Poprzez stworzenie „faktów dokonanych” praca zdalna jest cichym zwycięzcą w dobie pandemii. Pomimo kilku wad zadomowiła się w Polsce (i nie tylko) na tyle, że najprawdopodobniej znajdzie sobie miejsce w polskim Kodeksie Pracy. Sprawdźmy, jakie propozycje zawiera projekt nowelizacji Kodeksu Pracy ws. pracy zdalnej.
Głównym założeniem nowelizacji jest zastąpienie przepisów dotyczących telepracy przepisami o pracy zdalnej. W dużych zakładach zasady pracy zdalnej będą miały być regulowane w porozumieniu ze związkami zawodowymi i reprezentantami pracowników.
Według projektu nowelizacji Kodeksu Pracy, zasady pracy zdalnej będą musiałby być opisane w regulaminie lub poleceniu wydawanym przez pracodawcę. Kodeks określi też dokładnie strukturę takiego regulaminu pracy zdalnej. Jeśli pracownik używa prywatnego sprzętu, ma otrzymywać ekwiwalent. Z kolei pracodawca określi sposób kontroli. Po trzech miesiącach świadczenia zdalnej pracy obie strony będą mogły domagać się przywrócenia poprzednich warunków pracy, tj. pracy z biura. Przed rozpoczęciem wykonywania zadań pracownik będzie musiał złożyć oświadczenie, że jego stanowisko pracy zapewnia bezpieczne i higieniczne warunki jej wykonywania. Niestety, kwestie wypadków przy pracy będą bardziej problematyczne – pracodawca będzie mógł odmówić współpracy w ich wyjaśnianiu.
Należy też pamiętać, że jeżeli pracownik w trakcie pracy zdalnej będzie przetwarzać dane osobowe to Administrator danych ma obowiązek ścisłego nadzorowania tego procesu. W pierwszym etapie będzie to między innymi pozyskanie oświadczenia pracownika. Musi ono potwierdzać, że jest w stanie zapewnić prawidłowe przestrzeganie zasad bezpieczeństwa. Dotyczy ono przetwarzania danych osobowych wprowadzonych przez Administratora w miejscu pracy zdalnej, a wywodzących się z RODO.
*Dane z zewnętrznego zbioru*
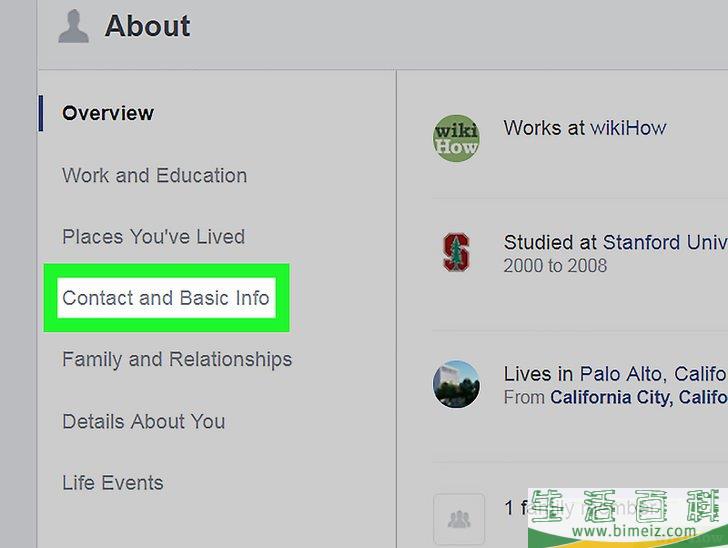Viewport: 728px width, 548px height.
Task: Open the Life Events section
Action: pos(113,483)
Administrator danych po przeprowadzeniu analizy ryzyka związanego z projektowaną pracą zdalną wprowadza niezbędne zabezpieczenia techniczne i organizacyjne.
Oprócz tych kilku konkretów, jest cała masa doniesień medialnych. Póki co, skupiają się na propozycjach rządu, związków zawodowych i pracodawców.
Do czasu nowelizacji Kodeksu Pracy pozostaje nam zdrowy rozsądek poparty artykułem 3 ww. ustawy i wprowadzenie rozwiązań gwarantujących bezpieczeństwo danych osobowych, które znalazły się w naszych domostwach.